Biden Administration Announces Agreement with Mexico To Address Migration Issues at the Southern Border
The Biden Administration announced a five-point agreement with Mexico on additional measures to address migration along their shared border, under which: (1) the United States intends to welcome as many as 100,000 individuals from Honduras, Guatemala, and El Salvador under the family reunification parole processes that Homeland Security Secretary Mayorkas announced last week, which will allow nationals from these countries to enter the U.S. if they have family members in the country; (2) the U.S. committed to continue welcoming individuals from Cuba, Haiti, Nicaragua and Venezuela under the already established parole process for these countries, while Mexico has agreed to continue to accept migrants who are rejected at the southern border; (3) the U.S. and Mexico committed to enhancing efforts in Central America to address the root causes of migration and expand legal pathways; (4) the U.S. and Mexico will increase joint actions to counter human smugglers and traffickers that exploit migrants, further expanding a campaign to counter human smuggling with Colombia and Panama; and (5) the U.S. and Mexico agreed to expand the Calexico East Land Port of Entry along the southern border between California and Mexico.

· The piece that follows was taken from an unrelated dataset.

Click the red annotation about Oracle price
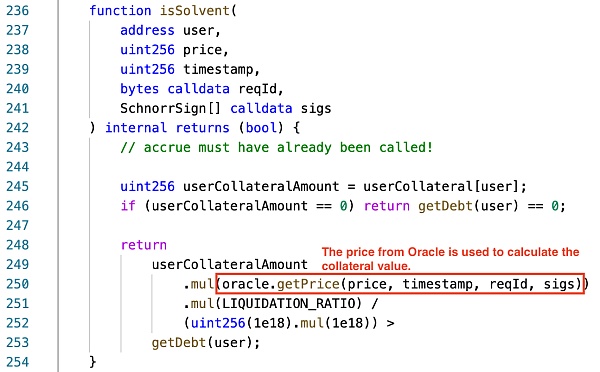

In addition, the U.S. announced a trilateral agreement on migration from Latin America with Spain and Canada that is focused on: (1) promoting and expanding regular labor migration opportunities, including through “circular” or temporary labor mobility; (2) strengthening the capacity of national governments to fairly and ethically recruit, vet, and support eligible workers to employment abroad; and (3) increasing protections for and awareness of workers’ rights.